-- Exercise inputs --
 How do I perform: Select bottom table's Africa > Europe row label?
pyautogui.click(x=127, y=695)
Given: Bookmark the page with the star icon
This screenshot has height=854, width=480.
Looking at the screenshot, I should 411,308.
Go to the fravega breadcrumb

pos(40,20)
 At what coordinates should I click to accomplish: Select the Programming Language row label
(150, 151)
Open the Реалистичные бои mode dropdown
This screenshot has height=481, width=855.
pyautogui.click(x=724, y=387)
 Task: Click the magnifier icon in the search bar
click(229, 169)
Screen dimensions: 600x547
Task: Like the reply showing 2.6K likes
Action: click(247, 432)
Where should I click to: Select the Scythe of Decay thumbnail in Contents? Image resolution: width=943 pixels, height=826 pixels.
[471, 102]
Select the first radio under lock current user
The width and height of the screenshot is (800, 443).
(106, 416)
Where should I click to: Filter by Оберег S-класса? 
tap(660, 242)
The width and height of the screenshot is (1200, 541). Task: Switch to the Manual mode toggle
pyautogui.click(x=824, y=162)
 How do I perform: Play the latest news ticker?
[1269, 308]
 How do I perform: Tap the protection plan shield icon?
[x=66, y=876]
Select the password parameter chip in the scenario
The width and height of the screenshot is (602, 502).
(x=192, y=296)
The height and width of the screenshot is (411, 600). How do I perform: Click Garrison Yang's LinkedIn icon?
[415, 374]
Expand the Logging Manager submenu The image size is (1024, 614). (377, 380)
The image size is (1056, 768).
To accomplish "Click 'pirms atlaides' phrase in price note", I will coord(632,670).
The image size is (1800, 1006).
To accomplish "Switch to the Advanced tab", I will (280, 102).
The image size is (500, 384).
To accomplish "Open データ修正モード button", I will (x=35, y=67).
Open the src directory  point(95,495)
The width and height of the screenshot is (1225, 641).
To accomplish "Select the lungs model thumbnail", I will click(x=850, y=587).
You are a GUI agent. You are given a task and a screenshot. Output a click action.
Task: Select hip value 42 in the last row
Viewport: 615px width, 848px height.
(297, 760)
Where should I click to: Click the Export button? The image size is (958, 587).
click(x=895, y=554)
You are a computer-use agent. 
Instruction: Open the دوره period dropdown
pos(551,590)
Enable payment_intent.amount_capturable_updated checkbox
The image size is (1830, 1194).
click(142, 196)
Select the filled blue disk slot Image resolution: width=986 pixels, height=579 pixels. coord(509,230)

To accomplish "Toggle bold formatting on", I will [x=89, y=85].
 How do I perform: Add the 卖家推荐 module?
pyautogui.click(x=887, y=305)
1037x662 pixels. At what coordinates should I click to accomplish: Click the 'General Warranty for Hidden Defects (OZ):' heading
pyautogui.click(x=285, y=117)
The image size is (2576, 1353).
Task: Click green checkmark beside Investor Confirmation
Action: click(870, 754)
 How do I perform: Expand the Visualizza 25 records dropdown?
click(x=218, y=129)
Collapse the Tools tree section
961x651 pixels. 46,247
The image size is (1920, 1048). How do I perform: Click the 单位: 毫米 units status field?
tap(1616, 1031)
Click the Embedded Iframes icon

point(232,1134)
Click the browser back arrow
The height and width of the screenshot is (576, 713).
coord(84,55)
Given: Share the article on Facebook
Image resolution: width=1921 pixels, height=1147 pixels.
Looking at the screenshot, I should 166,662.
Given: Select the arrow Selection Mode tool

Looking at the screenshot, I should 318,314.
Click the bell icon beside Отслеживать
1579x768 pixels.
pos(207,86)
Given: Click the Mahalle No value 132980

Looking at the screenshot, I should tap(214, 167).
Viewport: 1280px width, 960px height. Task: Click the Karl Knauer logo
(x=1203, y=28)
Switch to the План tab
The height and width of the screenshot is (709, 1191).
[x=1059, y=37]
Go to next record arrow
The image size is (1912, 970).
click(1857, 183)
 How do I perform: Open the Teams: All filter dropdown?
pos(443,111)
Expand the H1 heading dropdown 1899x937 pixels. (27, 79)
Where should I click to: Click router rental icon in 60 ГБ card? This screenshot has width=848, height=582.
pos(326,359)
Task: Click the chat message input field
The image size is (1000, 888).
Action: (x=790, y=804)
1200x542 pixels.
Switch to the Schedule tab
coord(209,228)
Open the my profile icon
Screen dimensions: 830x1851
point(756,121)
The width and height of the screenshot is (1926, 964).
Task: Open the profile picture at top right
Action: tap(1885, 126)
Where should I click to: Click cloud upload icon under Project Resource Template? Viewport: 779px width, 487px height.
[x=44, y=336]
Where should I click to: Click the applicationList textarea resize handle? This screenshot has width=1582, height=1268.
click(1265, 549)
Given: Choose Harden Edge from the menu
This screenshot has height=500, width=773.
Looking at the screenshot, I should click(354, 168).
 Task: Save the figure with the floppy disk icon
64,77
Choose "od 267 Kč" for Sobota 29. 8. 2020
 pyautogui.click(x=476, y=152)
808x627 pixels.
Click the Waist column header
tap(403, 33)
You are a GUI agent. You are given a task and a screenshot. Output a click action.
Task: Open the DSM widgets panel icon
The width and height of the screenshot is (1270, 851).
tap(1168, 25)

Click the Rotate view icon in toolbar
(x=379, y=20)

-- Problem to work on --
The exact wording of every entry above should be written out again.

-- Response box --
 How do I perform: Select bottom table's Africa > Europe row label?
pyautogui.click(x=127, y=695)
Given: Bookmark the page with the star icon
This screenshot has height=854, width=480.
Looking at the screenshot, I should 411,308.
Go to the fravega breadcrumb

pos(40,20)
 At what coordinates should I click to accomplish: Select the Programming Language row label
(150, 151)
Open the Реалистичные бои mode dropdown
This screenshot has height=481, width=855.
pyautogui.click(x=724, y=387)
 Task: Click the magnifier icon in the search bar
click(229, 169)
Screen dimensions: 600x547
Task: Like the reply showing 2.6K likes
Action: click(247, 432)
Where should I click to: Select the Scythe of Decay thumbnail in Contents? Image resolution: width=943 pixels, height=826 pixels.
[471, 102]
Select the first radio under lock current user
The width and height of the screenshot is (800, 443).
(106, 416)
Where should I click to: Filter by Оберег S-класса? 
tap(660, 242)
The width and height of the screenshot is (1200, 541). Task: Switch to the Manual mode toggle
pyautogui.click(x=824, y=162)
 How do I perform: Play the latest news ticker?
[1269, 308]
 How do I perform: Tap the protection plan shield icon?
[x=66, y=876]
Select the password parameter chip in the scenario
The width and height of the screenshot is (602, 502).
(x=192, y=296)
The height and width of the screenshot is (411, 600). How do I perform: Click Garrison Yang's LinkedIn icon?
[415, 374]
Expand the Logging Manager submenu The image size is (1024, 614). (377, 380)
The image size is (1056, 768).
To accomplish "Click 'pirms atlaides' phrase in price note", I will coord(632,670).
The image size is (1800, 1006).
To accomplish "Switch to the Advanced tab", I will (280, 102).
The image size is (500, 384).
To accomplish "Open データ修正モード button", I will (x=35, y=67).
Open the src directory  point(95,495)
The width and height of the screenshot is (1225, 641).
To accomplish "Select the lungs model thumbnail", I will click(x=850, y=587).
You are a GUI agent. You are given a task and a screenshot. Output a click action.
Task: Select hip value 42 in the last row
Viewport: 615px width, 848px height.
(297, 760)
Where should I click to: Click the Export button? The image size is (958, 587).
click(x=895, y=554)
You are a computer-use agent. 
Instruction: Open the دوره period dropdown
pos(551,590)
Enable payment_intent.amount_capturable_updated checkbox
The image size is (1830, 1194).
click(142, 196)
Select the filled blue disk slot Image resolution: width=986 pixels, height=579 pixels. coord(509,230)

To accomplish "Toggle bold formatting on", I will [x=89, y=85].
 How do I perform: Add the 卖家推荐 module?
pyautogui.click(x=887, y=305)
1037x662 pixels. At what coordinates should I click to accomplish: Click the 'General Warranty for Hidden Defects (OZ):' heading
pyautogui.click(x=285, y=117)
The image size is (2576, 1353).
Task: Click green checkmark beside Investor Confirmation
Action: click(870, 754)
 How do I perform: Expand the Visualizza 25 records dropdown?
click(x=218, y=129)
Collapse the Tools tree section
961x651 pixels. 46,247
The image size is (1920, 1048). How do I perform: Click the 单位: 毫米 units status field?
tap(1616, 1031)
Click the Embedded Iframes icon

point(232,1134)
Click the browser back arrow
The height and width of the screenshot is (576, 713).
coord(84,55)
Given: Share the article on Facebook
Image resolution: width=1921 pixels, height=1147 pixels.
Looking at the screenshot, I should 166,662.
Given: Select the arrow Selection Mode tool

Looking at the screenshot, I should 318,314.
Click the bell icon beside Отслеживать
1579x768 pixels.
pos(207,86)
Given: Click the Mahalle No value 132980

Looking at the screenshot, I should tap(214, 167).
Viewport: 1280px width, 960px height. Task: Click the Karl Knauer logo
(x=1203, y=28)
Switch to the План tab
The height and width of the screenshot is (709, 1191).
[x=1059, y=37]
Go to next record arrow
The image size is (1912, 970).
click(1857, 183)
 How do I perform: Open the Teams: All filter dropdown?
pos(443,111)
Expand the H1 heading dropdown 1899x937 pixels. (27, 79)
Where should I click to: Click router rental icon in 60 ГБ card? This screenshot has width=848, height=582.
pos(326,359)
Task: Click the chat message input field
The image size is (1000, 888).
Action: (x=790, y=804)
1200x542 pixels.
Switch to the Schedule tab
coord(209,228)
Open the my profile icon
Screen dimensions: 830x1851
point(756,121)
The width and height of the screenshot is (1926, 964).
Task: Open the profile picture at top right
Action: tap(1885, 126)
Where should I click to: Click cloud upload icon under Project Resource Template? Viewport: 779px width, 487px height.
[x=44, y=336]
Where should I click to: Click the applicationList textarea resize handle? This screenshot has width=1582, height=1268.
click(1265, 549)
Given: Choose Harden Edge from the menu
This screenshot has height=500, width=773.
Looking at the screenshot, I should click(354, 168).
 Task: Save the figure with the floppy disk icon
64,77
Choose "od 267 Kč" for Sobota 29. 8. 2020
 pyautogui.click(x=476, y=152)
808x627 pixels.
Click the Waist column header
tap(403, 33)
You are a GUI agent. You are given a task and a screenshot. Output a click action.
Task: Open the DSM widgets panel icon
The width and height of the screenshot is (1270, 851).
tap(1168, 25)

Click the Rotate view icon in toolbar
(x=379, y=20)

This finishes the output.